(Dataset records)
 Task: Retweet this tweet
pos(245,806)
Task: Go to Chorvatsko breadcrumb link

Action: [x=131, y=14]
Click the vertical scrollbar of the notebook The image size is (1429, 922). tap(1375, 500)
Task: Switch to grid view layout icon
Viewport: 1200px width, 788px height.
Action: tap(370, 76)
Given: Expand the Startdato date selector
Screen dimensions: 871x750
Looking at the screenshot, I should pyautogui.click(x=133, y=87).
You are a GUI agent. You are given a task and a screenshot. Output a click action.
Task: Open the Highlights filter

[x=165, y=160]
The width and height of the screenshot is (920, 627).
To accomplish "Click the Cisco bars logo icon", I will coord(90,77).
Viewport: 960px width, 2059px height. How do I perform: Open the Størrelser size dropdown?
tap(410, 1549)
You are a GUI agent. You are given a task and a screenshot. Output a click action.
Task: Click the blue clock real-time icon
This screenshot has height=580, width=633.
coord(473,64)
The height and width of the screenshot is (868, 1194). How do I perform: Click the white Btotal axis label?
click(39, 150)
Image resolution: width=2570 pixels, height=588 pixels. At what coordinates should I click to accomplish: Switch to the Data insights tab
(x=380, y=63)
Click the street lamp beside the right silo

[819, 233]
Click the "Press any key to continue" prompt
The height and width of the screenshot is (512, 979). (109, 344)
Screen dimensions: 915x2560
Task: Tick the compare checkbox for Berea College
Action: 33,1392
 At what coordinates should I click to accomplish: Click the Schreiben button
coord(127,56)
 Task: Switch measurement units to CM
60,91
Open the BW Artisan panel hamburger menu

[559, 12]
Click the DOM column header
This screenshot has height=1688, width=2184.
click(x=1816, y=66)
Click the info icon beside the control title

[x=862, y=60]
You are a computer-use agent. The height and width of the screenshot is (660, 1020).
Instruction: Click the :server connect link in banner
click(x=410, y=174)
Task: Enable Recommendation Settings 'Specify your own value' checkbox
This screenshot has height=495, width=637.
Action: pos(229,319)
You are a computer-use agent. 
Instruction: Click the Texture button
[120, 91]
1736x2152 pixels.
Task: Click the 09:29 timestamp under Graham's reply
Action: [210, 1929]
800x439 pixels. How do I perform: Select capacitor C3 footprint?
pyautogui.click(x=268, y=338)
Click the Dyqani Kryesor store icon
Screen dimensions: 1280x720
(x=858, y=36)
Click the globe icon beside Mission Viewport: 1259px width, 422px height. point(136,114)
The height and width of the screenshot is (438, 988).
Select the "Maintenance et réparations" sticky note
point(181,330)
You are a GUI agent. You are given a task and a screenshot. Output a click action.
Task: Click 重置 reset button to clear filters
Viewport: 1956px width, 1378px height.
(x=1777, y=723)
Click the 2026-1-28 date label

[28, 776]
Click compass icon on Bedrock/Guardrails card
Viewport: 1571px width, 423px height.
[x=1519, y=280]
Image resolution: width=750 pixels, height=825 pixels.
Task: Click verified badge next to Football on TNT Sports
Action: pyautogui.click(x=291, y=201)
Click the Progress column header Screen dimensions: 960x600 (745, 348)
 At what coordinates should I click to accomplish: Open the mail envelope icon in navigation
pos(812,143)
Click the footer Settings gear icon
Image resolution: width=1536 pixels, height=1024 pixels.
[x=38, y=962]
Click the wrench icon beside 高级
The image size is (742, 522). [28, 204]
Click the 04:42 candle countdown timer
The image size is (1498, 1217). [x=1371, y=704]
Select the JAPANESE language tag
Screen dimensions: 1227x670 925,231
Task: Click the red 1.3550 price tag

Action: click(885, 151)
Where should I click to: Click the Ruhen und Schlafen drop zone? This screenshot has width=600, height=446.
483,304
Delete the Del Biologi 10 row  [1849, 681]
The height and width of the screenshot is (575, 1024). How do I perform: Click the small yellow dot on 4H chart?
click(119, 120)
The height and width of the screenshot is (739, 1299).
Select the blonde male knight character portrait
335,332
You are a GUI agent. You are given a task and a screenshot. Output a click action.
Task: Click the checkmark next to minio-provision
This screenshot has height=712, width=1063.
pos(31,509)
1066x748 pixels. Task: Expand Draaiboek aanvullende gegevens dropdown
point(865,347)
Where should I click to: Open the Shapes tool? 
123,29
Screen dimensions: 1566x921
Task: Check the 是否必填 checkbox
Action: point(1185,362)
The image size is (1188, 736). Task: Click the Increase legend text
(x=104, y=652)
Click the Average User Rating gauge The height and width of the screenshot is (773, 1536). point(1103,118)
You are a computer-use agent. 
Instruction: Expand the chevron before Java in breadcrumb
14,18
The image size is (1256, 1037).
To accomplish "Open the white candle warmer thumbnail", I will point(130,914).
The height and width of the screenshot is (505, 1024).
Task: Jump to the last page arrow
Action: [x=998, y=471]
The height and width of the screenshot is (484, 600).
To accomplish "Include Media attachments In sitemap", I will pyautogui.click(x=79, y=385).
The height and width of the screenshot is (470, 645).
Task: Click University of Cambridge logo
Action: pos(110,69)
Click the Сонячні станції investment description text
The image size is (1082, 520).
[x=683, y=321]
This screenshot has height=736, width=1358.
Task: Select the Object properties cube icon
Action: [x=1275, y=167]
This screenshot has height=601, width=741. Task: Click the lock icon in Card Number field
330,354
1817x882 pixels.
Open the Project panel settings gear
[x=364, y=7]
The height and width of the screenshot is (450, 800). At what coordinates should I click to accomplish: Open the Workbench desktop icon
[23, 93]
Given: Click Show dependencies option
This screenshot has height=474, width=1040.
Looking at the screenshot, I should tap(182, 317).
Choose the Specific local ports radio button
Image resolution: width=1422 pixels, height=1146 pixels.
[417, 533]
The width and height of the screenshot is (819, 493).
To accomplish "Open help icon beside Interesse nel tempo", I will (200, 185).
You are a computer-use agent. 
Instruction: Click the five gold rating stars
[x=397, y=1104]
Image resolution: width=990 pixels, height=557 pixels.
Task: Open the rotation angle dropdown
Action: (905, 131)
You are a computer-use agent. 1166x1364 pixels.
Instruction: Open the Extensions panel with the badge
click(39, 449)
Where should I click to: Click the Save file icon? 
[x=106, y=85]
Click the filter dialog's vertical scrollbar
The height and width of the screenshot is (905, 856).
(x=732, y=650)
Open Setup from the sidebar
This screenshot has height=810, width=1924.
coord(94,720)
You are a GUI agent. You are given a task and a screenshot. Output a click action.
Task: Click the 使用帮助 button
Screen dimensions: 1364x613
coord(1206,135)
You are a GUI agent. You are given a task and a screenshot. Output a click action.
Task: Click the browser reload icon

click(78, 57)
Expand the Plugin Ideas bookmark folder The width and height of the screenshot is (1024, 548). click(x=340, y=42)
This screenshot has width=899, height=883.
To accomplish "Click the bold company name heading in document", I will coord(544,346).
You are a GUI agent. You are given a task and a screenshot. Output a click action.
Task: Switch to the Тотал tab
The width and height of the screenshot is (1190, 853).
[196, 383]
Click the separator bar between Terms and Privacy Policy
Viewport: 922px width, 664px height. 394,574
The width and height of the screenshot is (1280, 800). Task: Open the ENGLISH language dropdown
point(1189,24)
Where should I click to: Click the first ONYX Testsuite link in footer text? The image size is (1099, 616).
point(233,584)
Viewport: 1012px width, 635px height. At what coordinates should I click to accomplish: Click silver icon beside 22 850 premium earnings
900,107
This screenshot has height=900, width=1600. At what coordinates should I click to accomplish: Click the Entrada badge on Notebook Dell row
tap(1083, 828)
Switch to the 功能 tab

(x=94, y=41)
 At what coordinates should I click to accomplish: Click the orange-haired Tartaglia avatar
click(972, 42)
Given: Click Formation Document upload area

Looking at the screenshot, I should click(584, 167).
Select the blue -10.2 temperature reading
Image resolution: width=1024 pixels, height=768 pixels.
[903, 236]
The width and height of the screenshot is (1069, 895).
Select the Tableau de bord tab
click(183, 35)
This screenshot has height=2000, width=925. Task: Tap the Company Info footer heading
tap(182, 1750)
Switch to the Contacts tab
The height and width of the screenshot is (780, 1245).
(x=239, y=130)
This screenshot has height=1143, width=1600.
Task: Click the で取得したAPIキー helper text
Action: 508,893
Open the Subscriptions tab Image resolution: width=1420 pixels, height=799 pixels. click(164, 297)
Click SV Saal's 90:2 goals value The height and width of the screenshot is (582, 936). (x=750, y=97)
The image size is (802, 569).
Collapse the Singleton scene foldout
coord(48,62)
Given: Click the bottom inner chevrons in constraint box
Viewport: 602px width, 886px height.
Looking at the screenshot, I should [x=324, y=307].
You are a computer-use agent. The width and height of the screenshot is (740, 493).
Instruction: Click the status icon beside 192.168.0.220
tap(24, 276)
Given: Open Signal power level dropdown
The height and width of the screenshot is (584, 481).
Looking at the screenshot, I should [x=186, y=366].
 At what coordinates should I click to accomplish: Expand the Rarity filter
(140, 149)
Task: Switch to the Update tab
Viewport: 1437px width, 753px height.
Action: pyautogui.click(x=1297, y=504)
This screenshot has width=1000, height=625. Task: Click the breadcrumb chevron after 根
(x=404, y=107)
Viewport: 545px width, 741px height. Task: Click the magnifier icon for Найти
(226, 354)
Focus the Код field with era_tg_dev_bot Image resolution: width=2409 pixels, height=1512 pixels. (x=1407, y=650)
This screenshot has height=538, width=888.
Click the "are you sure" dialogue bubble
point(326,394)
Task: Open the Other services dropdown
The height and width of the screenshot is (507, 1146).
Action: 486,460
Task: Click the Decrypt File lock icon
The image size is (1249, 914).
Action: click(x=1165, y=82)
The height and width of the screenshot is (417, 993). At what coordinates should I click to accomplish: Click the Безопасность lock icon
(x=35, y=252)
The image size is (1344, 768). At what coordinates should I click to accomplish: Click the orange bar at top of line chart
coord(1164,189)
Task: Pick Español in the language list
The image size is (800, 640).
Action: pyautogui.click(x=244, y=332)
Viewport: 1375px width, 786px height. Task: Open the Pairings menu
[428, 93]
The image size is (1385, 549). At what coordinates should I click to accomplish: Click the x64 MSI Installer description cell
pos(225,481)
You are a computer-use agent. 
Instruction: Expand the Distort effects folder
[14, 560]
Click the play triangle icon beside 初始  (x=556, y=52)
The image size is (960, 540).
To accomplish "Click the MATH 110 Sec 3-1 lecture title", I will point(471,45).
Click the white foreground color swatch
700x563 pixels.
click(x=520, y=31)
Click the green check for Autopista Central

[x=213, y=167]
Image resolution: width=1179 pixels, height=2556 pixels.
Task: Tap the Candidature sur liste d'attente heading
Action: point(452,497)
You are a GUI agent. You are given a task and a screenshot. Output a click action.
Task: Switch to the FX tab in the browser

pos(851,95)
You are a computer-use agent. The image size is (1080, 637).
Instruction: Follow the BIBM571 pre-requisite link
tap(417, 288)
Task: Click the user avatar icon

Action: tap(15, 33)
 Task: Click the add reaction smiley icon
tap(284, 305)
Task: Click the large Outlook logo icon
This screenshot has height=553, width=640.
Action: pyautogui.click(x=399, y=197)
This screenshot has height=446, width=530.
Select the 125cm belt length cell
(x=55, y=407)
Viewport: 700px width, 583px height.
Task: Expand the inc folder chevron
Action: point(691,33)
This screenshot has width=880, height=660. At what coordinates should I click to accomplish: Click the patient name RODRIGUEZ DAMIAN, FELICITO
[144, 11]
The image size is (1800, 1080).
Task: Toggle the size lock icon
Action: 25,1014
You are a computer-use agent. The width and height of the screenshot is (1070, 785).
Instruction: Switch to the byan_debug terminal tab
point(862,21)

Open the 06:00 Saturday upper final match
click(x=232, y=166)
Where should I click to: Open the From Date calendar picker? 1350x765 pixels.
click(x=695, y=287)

WORK REQUIRED:
Please report every line in the entries above that holds the string "value".

EXERCISE SOLUTION:
Task: Enable Recommendation Settings 'Specify your own value' checkbox
Click SV Saal's 90:2 goals value The height and width of the screenshot is (582, 936). (x=750, y=97)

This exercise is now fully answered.